His old man hunched over the car working at it now. He picked up the tobacco lying there and shoved it into his pocket. Then he went out the door. The wind tossing into him and the sun glancing just above the trees. He went out to the road and began to walk it, walking slowly with his head to the side, spitting away from the wind the dried taste inside him. He wouldn't have minded except for that--the voice of the thing squealing. Below him the water white and dull. The voice of the thing squealing that way, the smell of its excrement on the air. But it would be frozen soon, the water and the earth. The empty thudding of his boots along the ground now, the roadway stretching almost black, and he turning and spitting now and then, the dried taste inside. (p. 259)

Winter has arrived for Kevin Dulse; at twenty-one his story is complete.

In Richards' later work aging continues to hang like a spectre in the background of the action. Annie, the senile grandmother in his second novel Blood Ties, exists as both a burden and an object of fear for the young characters. Leah in the same novel can become angry because she perceives herself to be "old now, 27 now."7 John Delano plays a significant role in this novel too, and his views of life's transience are again explored. In Dancers at Night (1978), a collection of short stories, "Ramsay Taylor" is the story of an aging guide of legendary skill who gets into trouble taking novices through spring rapids; as he floats downstream with the overturned canoe he accuses "himself of everything, but mostly importantly, of being old."8 In the same collection, "A Rural Place" combines an intransigent old woman's escape from a home for the aged with a young rebel's efforts to gain acceptance as an adult from the crew he works with. The woman's story anticipates Old Simon Terri's decision in Lives of Short Duration to escape from hospital and die in the woods where he has spent his working life--independent of social institutions to the end. The title of this last novel leaves no doubt about the continuing importance in Richards' work of the concern with time, transience and generations first explored in The Coming of Winter.

In Richards' later work, however, the distinction between youth and age becomes less marked. Older characters are explored more sympathetically and at greater length, and their spiritual vitality is acknowledged. As Richards' conception of his fictional Miramichi world, evolves, matures, and grows more complex, his earliest symbolic representation of the fundamental dialectic between spiritual life and becomes inappropriately simple. Nevertheless, as Richards' first and least challenging novel, The Coming of Winter establishes the device of using symbolic dialectics to reflect the thematic implications of the action. It also introduces in its most accessible form the basic tension between inner intensity and external barrenness.

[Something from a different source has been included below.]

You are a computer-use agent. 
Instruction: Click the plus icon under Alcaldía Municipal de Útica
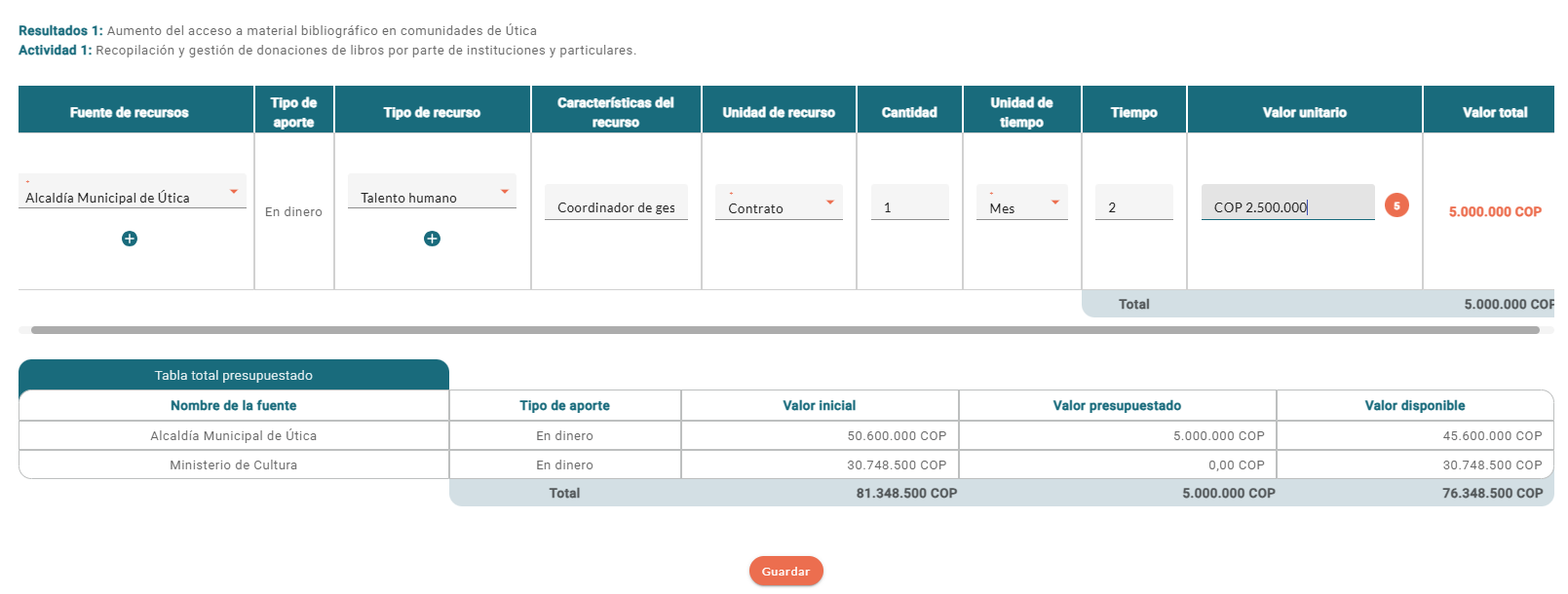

Recognition of the fundamental importance of these aspects of Richards' first novel is prerequisite to appreciating the richness and complexity of his later work.

Notes

1 David Adams Richards, "Northern New Brunswick--A Personal Reflection," U.N.B. Perspectives, December, 1983. p. 4.

2 David Adams Richards, The Coming of Winter (Ottawa: Oberon, 1974), p. 11.

3 David Adams Richards, Lives of Short Duration (Ottawa: Oberon, 1981), p. 114.

4 The Coming of Winter, p. 13.

5 Quoted by Phil Milner, "Yoknapatawpha, N.B.," Books in Canada, October, 1980, pp. 5-6.

6 The Coming of Winter, p. 53.

7 David Adams Richards, Blood Ties (Ottawa: Oberon, 1976), p. 229.

8 David Adams Richards, Dancers at Night (Ottawa: Oberon, 1978), p. 41.